Amazon has dominated the eBook reader space for years, not necessarily because the company has the best hardware or software, but because its Kindle products are fairly cheap, good enough for most people, and tightly integrated with what’s probably the world’s best-known eBook store.
So when Amazon introduced the Kindle Scribe this year, it turned a lot of heads. It has the biggest screen of any Kindle to date, and it’s the first to support pen input for note-taking. It’s also Amazon’s most expensive current-gen Kindle, with prices starting at $340. So is it any good? Early reviews are in and it seems like the Kindle Scribe is… probably fine. But it might not be the best option for everyone itching to get their hands on an E Ink writing tablet.
One thing to keep in mind is that the pen Amazon provides isn’t pressure-sensitive. To change the thickness of your pen stroke, you’ll need to choose from a handful of pre-set styles. That’s probably good enough for writing notes, underlining text, or making other annotations. But it might not be great for drawing pictures.
But a bigger issue is that all the reviews I’ve seen so far describe the note-taking and synchronization software as wonky compared to what you’d get from a competing device like the reMarkable 2 or an Onyx BOOX Note device.
That might not really matter for folks who’d rather buy a product from Amazon than from a less well-known Chinese company like Onyx. And the Kindle Scribe is priced competitively. I just hope that Amazon sells enough of them to justify spending time and effort on software updates that could make the device more useful.

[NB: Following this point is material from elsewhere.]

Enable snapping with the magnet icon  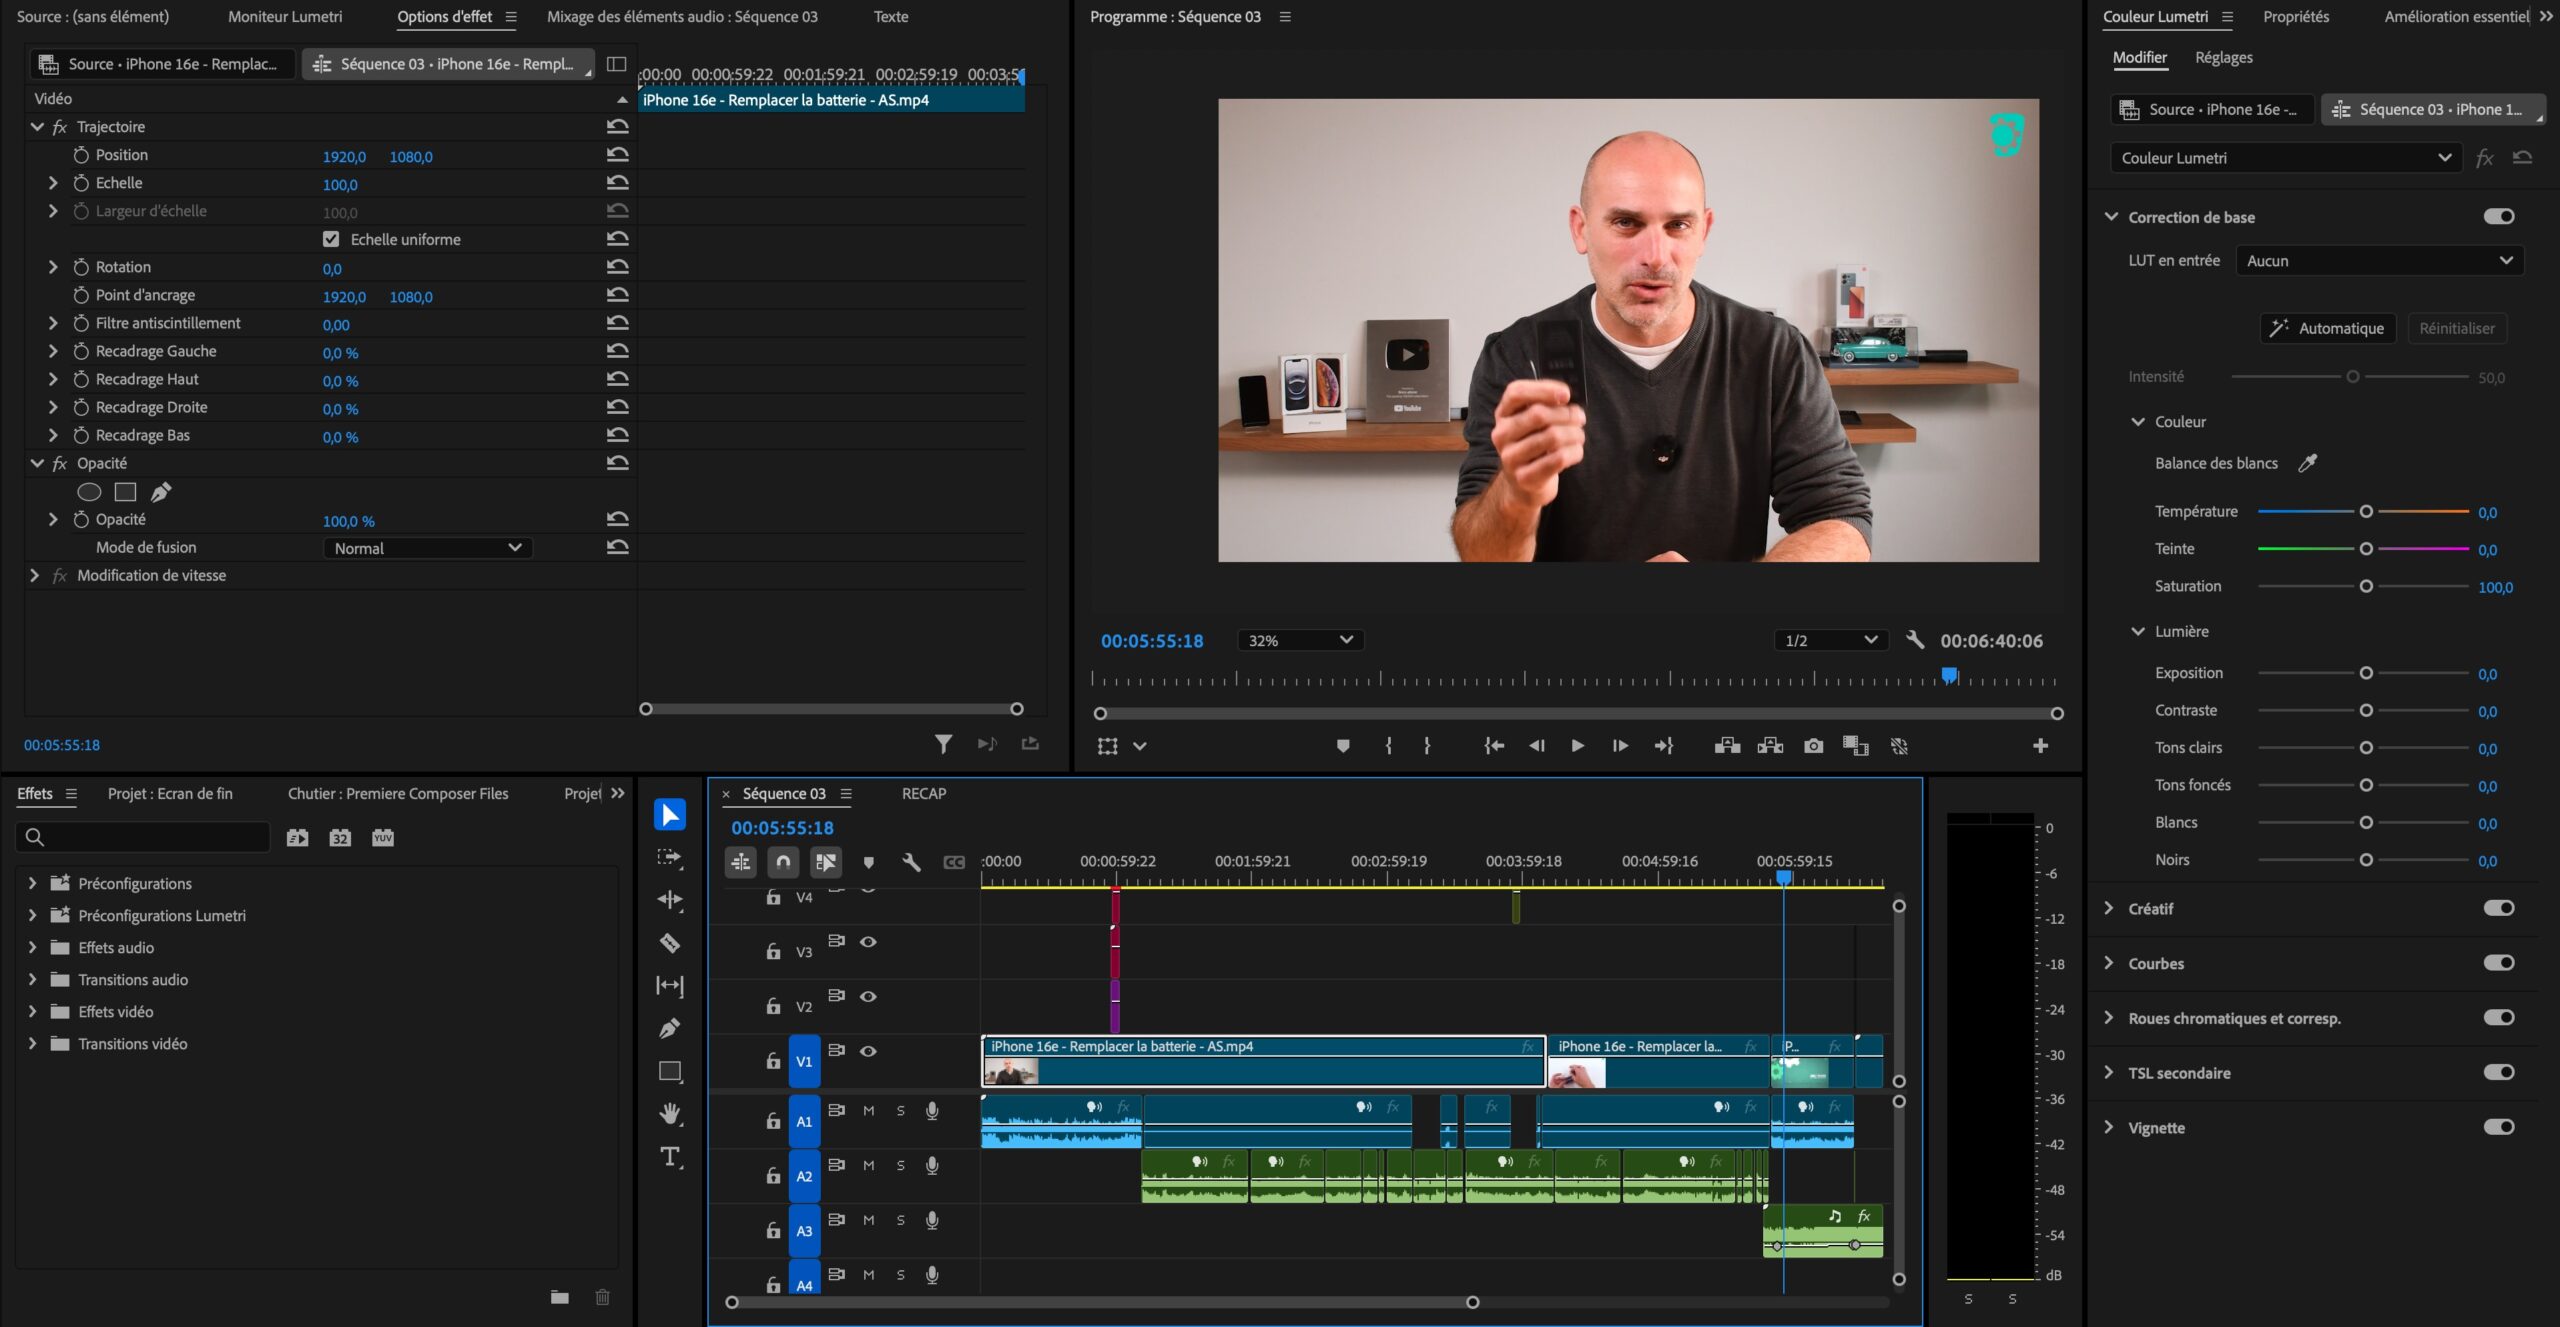point(783,861)
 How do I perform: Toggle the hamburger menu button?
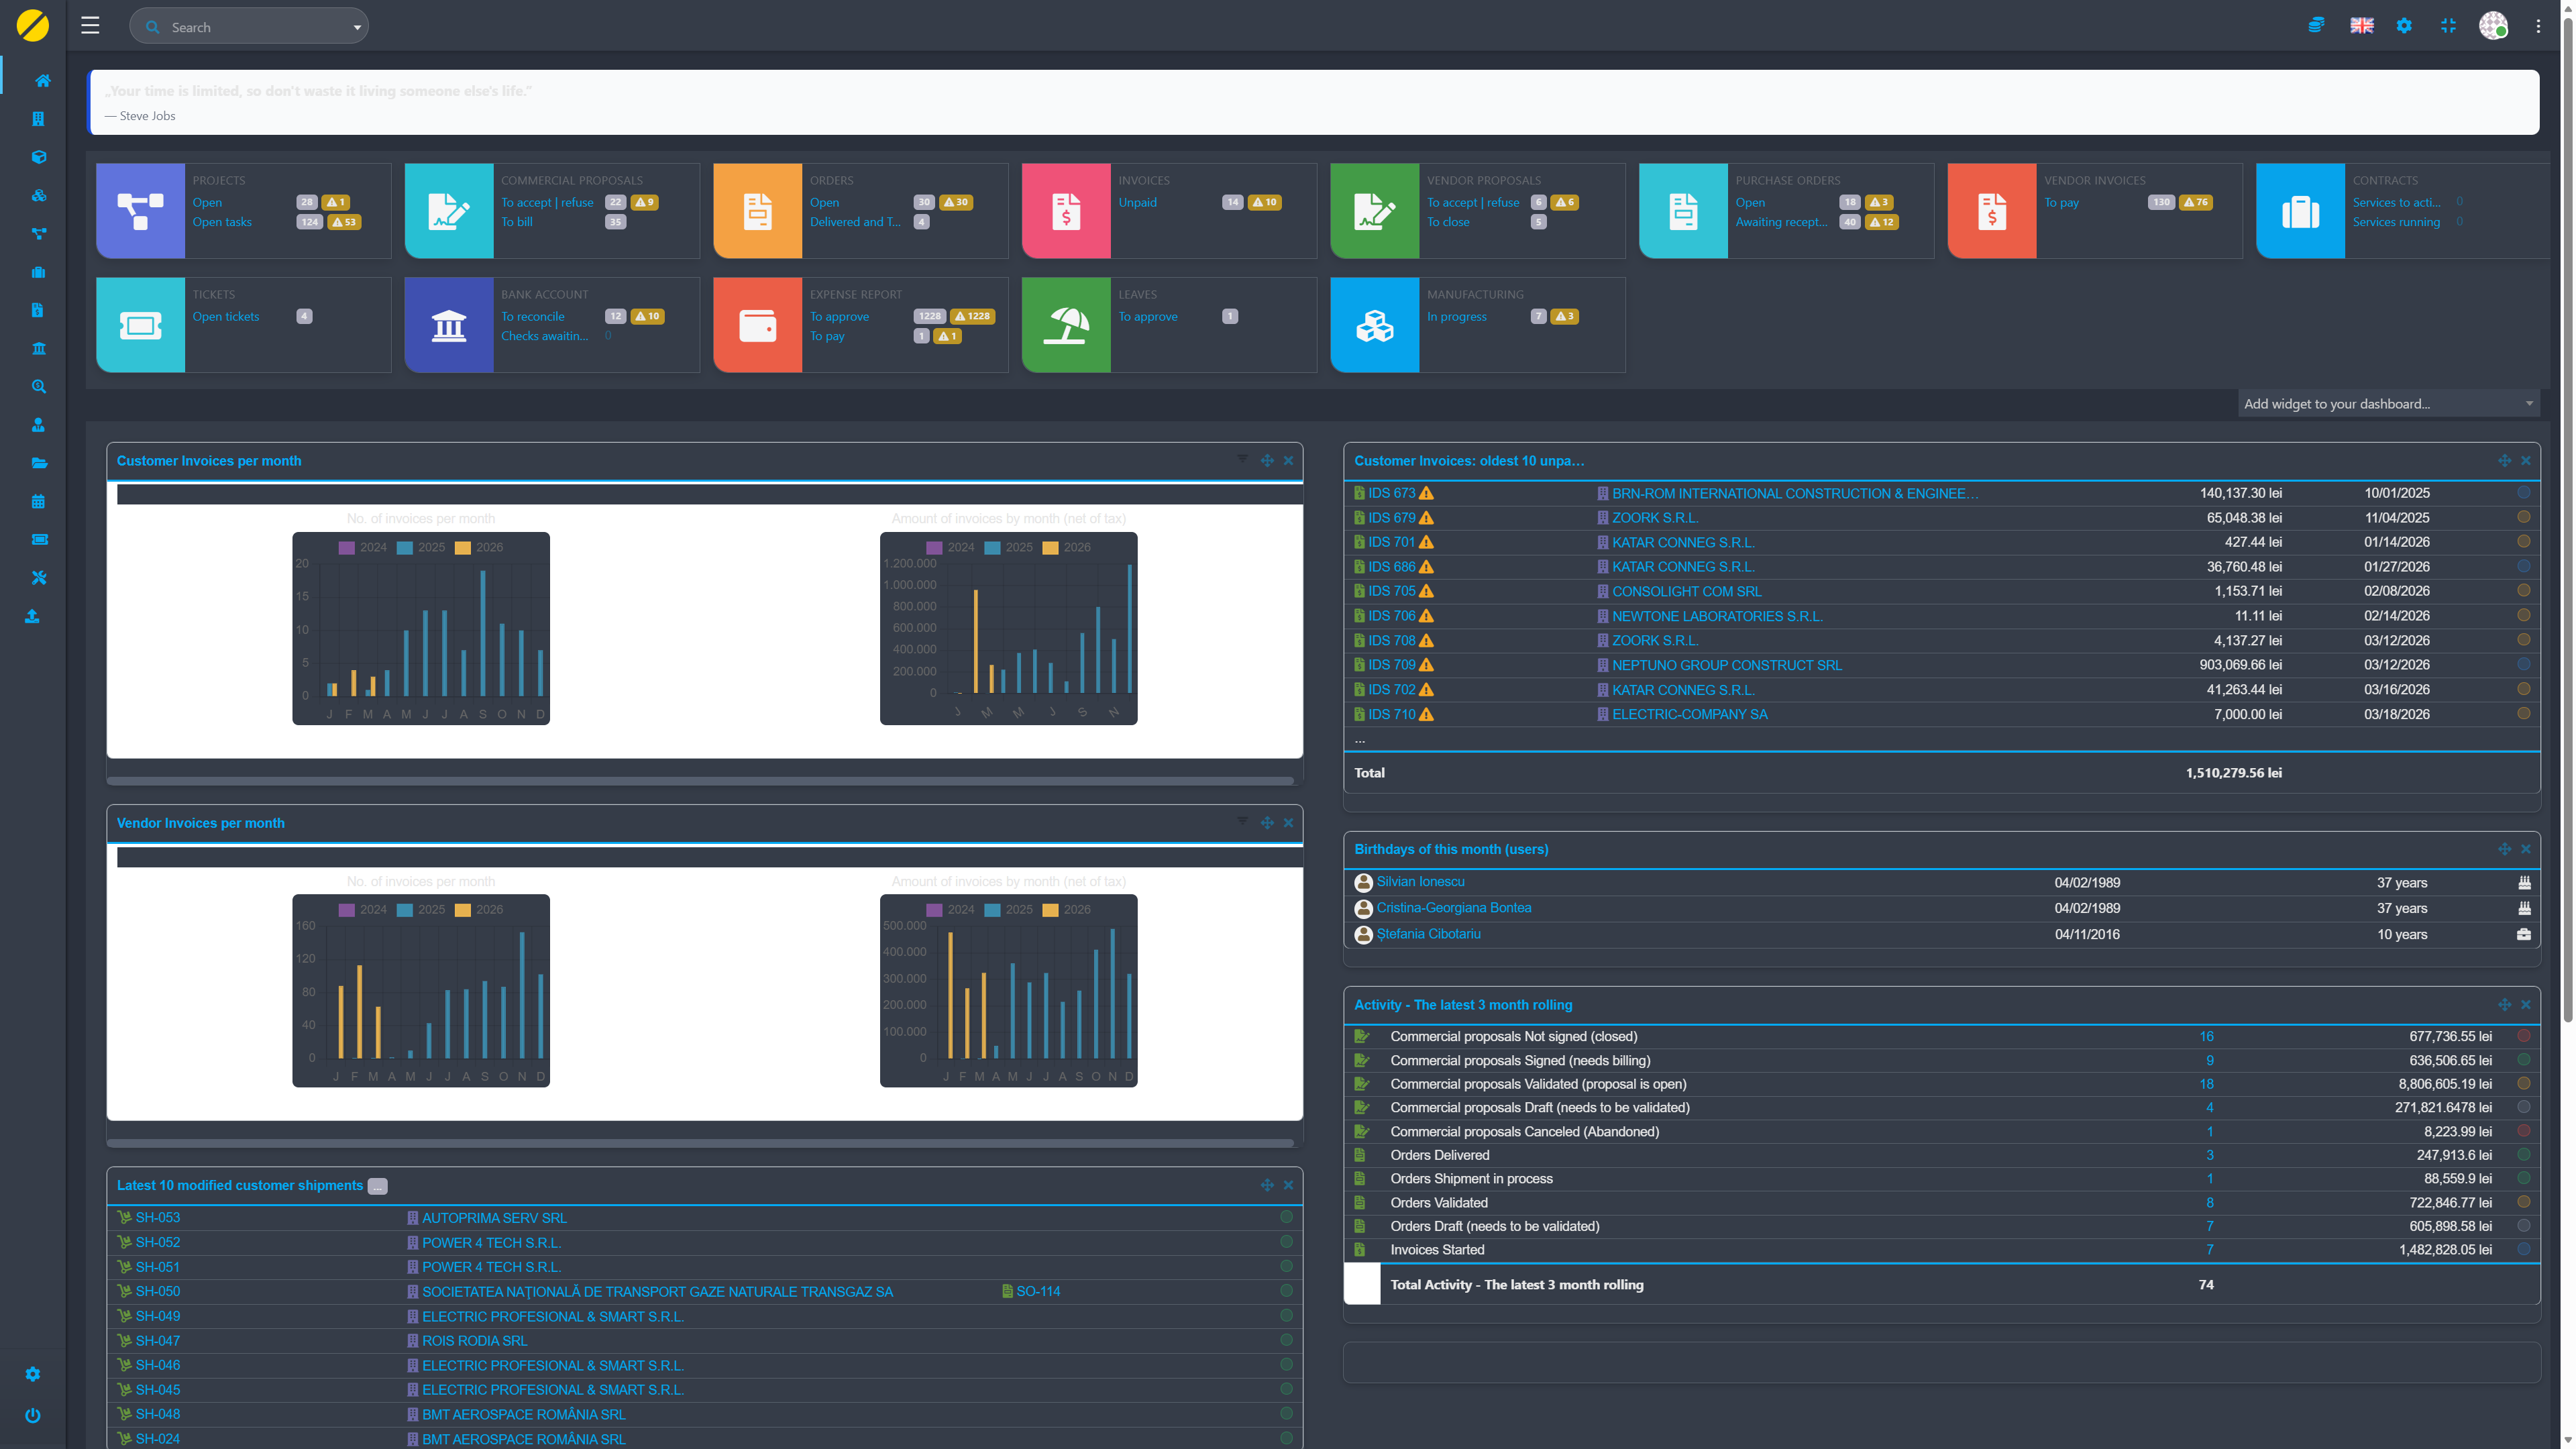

Here’s a roundup of recent tech news from around the web.
The first reviews for Amazon’s Kindle Scribe 10.3 inch E Ink slate ($340 and up) for reading and writing are in, and they’re… meh. It’s Amazon’s best device for taking notes, but the software and sync features leave a lot of room for improvement.
The design of Intel’s NUC Pro line of mini desktop PCs hasn’t changed much in years. It looks like that could change in 2023 with a new design featuring additional ventilation and new color options.
— Mikael Moreau / Mr Intel by le JDH (@fragtalife) November 29, 2022
Android Open Soruce Code patches show that devices using virtual A/B partitions could see the total time it takes to install an OTA update decrease from 23 minutes to 13.
The latest Google System Update for Android phones brings bug fixes and a few performance enhancements. There’s also beta support for digitizing your driver’s license or state ID… in select US states only for now.
Among other things, the browser update brings improved memory usage, an energy saver mode that limits background activities, and personal notes for items in your password manager.
KDE Plasma Mobile Gear 22.11 is out, with support for tapping the media player from the audio drawer to open the source app window, Weather, Dialer, and Recorder app improvements, bug fixes, and performance improvements and more. Starting next April, Plasma Mobile apps will be updated in sync with KDE desktop apps.
The Steam Deck and Steam Deck docking station will begin shipping in South Korean, Hong Kong, and Taiwan starting December 17th.
The Asahi team has been porting Linux to run on Macs with Apple Silicon. In this article, we learn about the work they’ve done to reverse engineer support for hardware-accelerated graphics.
The latest version of the free and open source VLC media player application is the first to support RISC-V architecture. It also brings improvements and bug fixes for SMBv1 and V2 behavior, FTP compatibility, and HEVC, FLAC, and OGG playback.